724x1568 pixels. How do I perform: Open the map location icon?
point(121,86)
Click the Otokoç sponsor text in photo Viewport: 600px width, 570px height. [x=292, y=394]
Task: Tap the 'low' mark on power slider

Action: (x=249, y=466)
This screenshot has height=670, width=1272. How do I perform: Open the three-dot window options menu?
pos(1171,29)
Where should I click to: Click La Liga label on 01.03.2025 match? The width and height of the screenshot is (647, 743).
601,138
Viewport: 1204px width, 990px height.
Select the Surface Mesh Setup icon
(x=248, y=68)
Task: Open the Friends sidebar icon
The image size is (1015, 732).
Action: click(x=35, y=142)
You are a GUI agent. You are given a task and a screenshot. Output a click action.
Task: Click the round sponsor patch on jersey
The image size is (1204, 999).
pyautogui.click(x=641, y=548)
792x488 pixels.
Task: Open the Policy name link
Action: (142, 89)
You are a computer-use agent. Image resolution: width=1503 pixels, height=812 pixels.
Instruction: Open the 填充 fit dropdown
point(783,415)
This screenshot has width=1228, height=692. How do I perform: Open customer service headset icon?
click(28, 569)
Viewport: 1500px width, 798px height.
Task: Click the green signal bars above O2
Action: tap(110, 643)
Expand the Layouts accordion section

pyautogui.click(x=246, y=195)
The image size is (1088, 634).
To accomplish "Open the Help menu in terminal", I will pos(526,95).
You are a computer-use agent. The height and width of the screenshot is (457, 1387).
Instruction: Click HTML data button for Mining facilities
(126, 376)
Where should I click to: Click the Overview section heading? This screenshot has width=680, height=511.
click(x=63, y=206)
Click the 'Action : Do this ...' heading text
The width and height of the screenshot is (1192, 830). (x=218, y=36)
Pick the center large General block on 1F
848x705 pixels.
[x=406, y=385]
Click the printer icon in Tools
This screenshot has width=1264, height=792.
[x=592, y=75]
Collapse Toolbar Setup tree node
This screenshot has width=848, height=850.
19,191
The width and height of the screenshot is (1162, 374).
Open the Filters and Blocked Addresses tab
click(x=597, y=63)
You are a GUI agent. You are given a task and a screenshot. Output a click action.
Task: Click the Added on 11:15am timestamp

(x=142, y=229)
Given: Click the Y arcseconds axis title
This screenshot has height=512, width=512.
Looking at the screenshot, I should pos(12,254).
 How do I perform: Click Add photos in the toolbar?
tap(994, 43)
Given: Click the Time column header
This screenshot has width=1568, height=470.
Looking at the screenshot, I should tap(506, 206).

▶ **Directions**:
Beginning with the line above that contains "Task: Click the round sponsor patch on jersey", copy each line exactly up to and including the line that contains "You are a computer-use agent. Image", and go no further.

▶ **Answer area**:
Task: Click the round sponsor patch on jersey
The image size is (1204, 999).
pyautogui.click(x=641, y=548)
792x488 pixels.
Task: Open the Policy name link
Action: (142, 89)
You are a computer-use agent. Image resolution: width=1503 pixels, height=812 pixels.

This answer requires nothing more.